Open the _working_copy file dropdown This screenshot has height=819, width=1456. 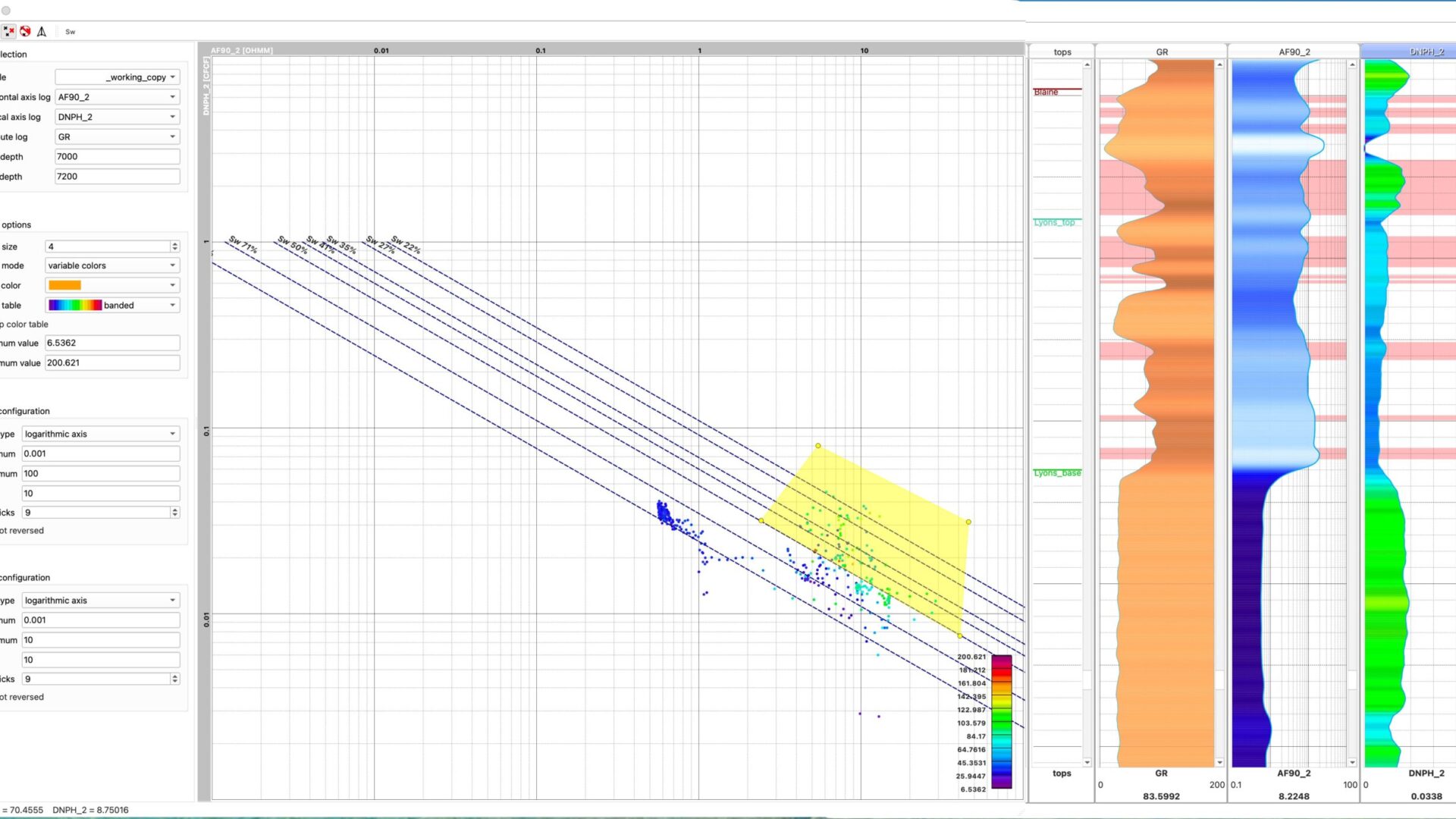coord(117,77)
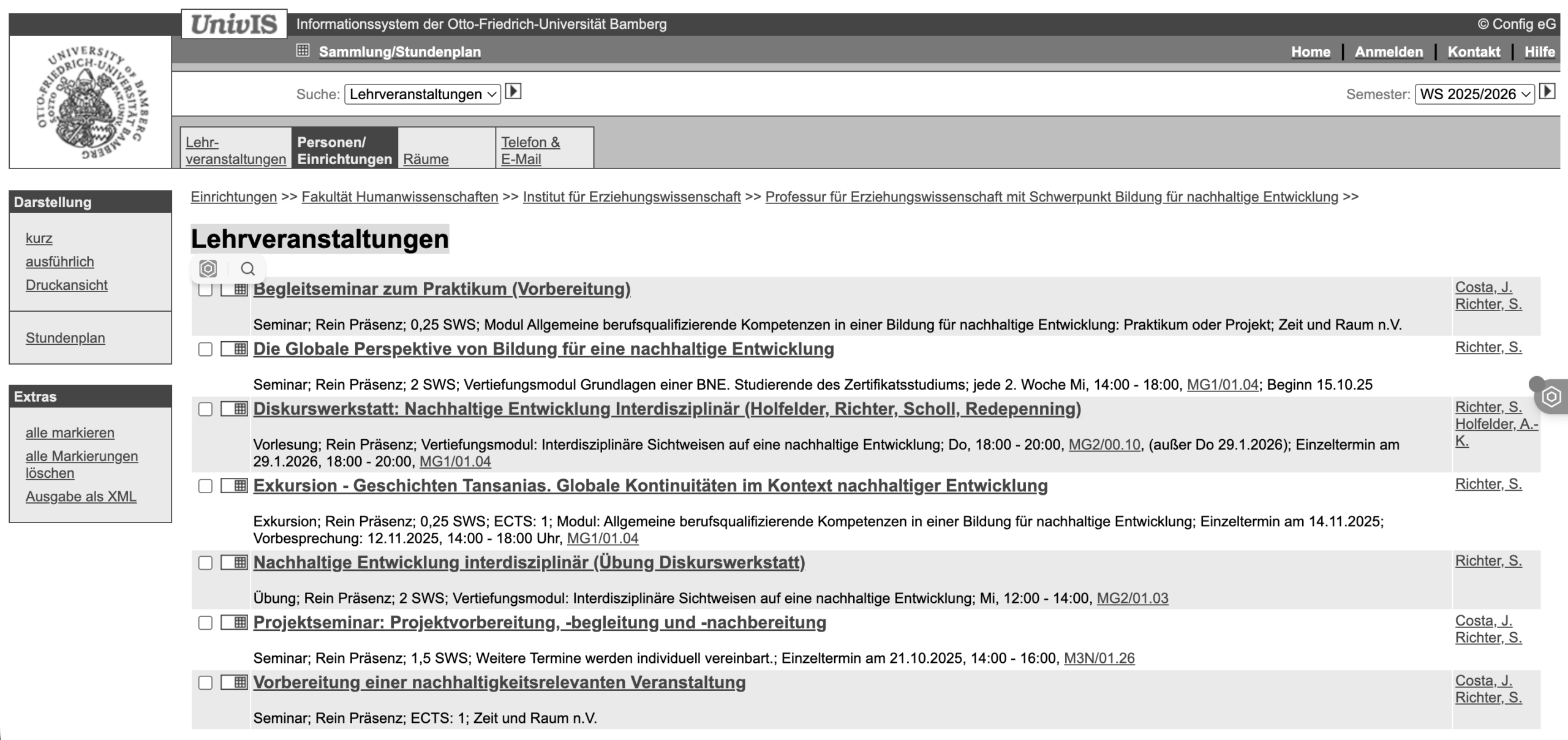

---

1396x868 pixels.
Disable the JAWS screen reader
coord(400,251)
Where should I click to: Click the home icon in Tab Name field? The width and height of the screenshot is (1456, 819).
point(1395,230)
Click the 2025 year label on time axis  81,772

* * *

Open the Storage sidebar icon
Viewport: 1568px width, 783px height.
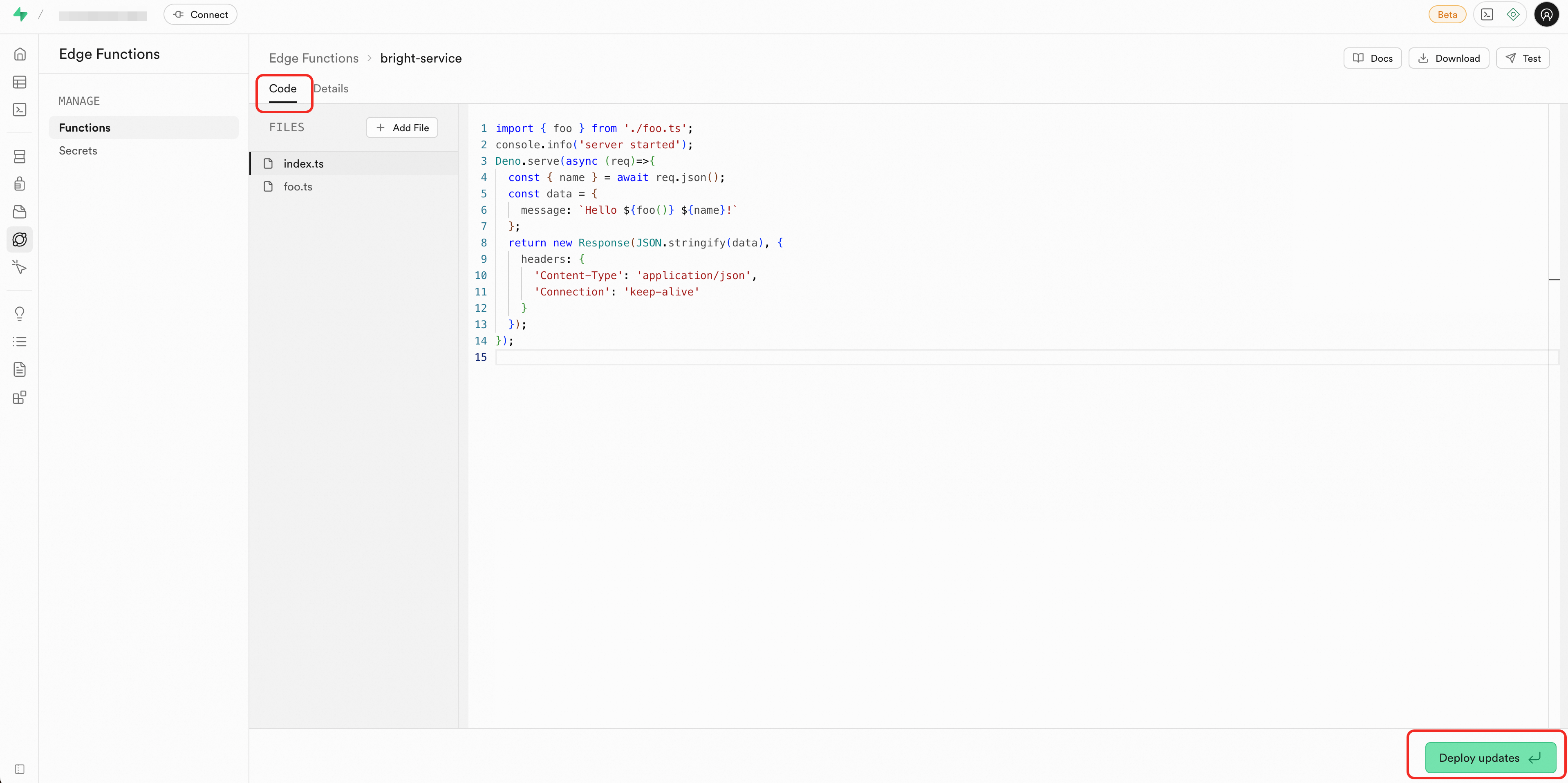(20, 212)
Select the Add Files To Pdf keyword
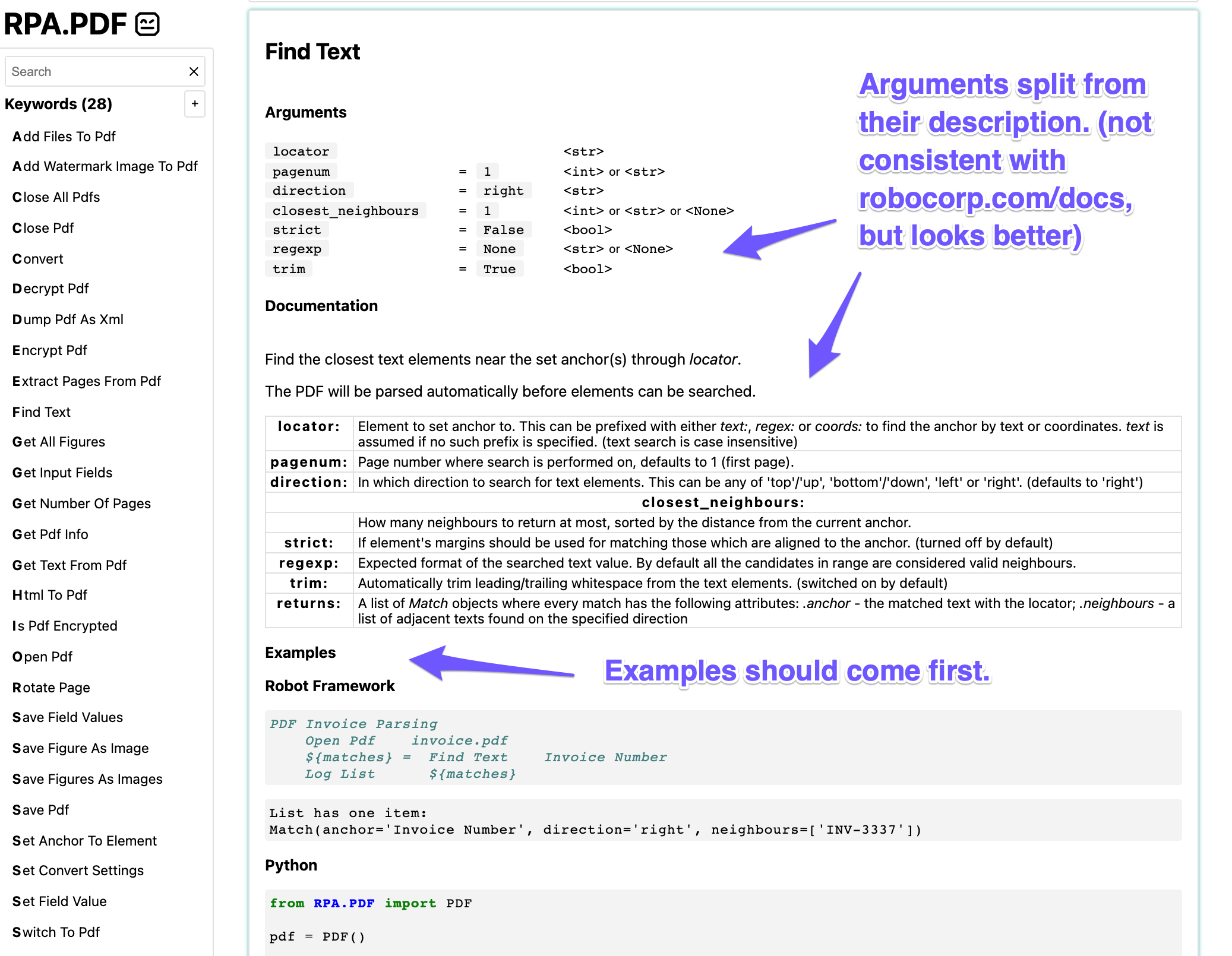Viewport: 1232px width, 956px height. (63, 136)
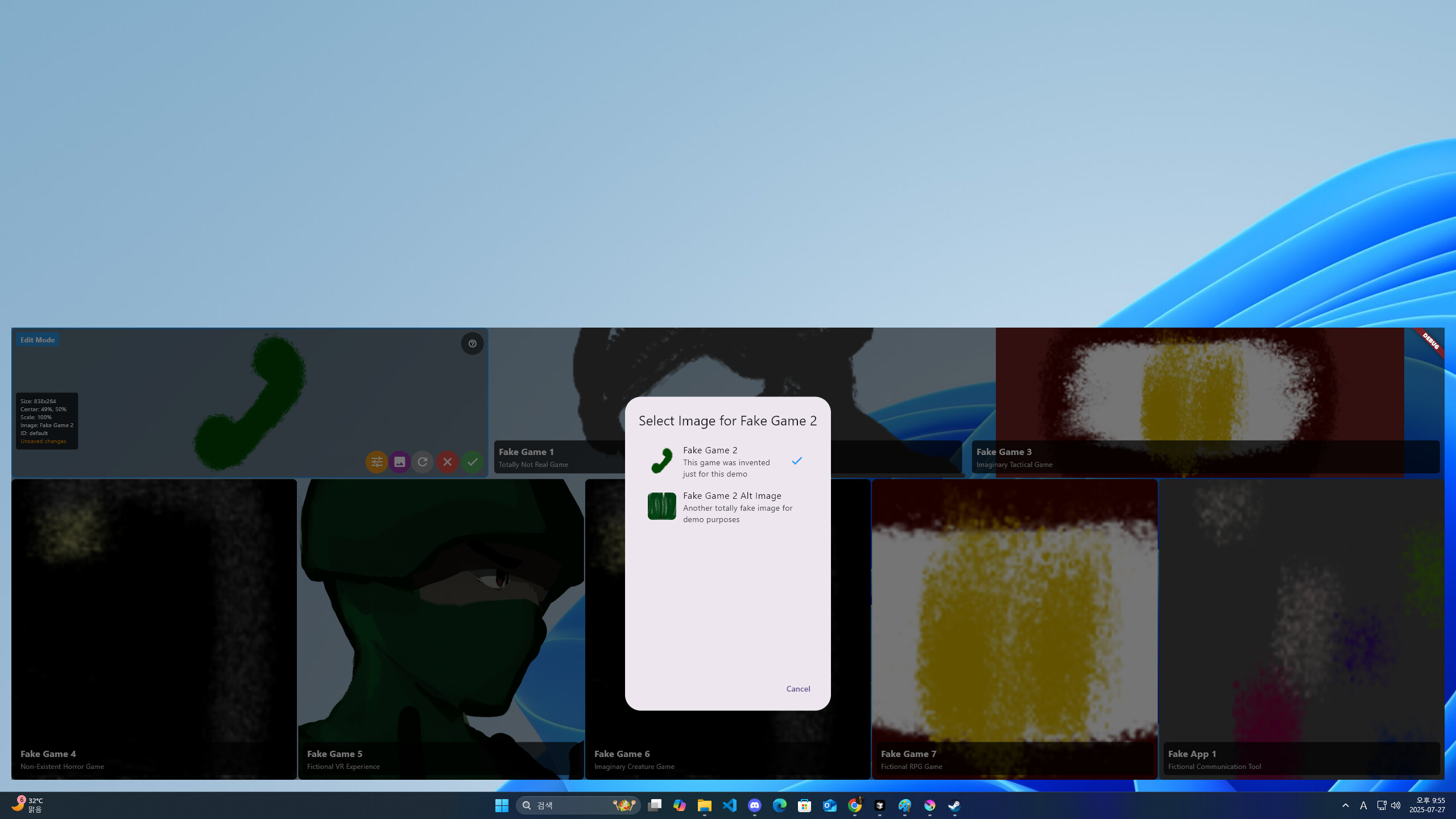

§ Work request
Return word for word the lines above from the line with "1396x868 pixels." to the line with "Click the 2025", including both and leaving out all others.

§ Solution for this problem
1396x868 pixels.
Disable the JAWS screen reader
coord(400,251)
Where should I click to: Click the home icon in Tab Name field? The width and height of the screenshot is (1456, 819).
point(1395,230)
Click the 2025 year label on time axis  81,772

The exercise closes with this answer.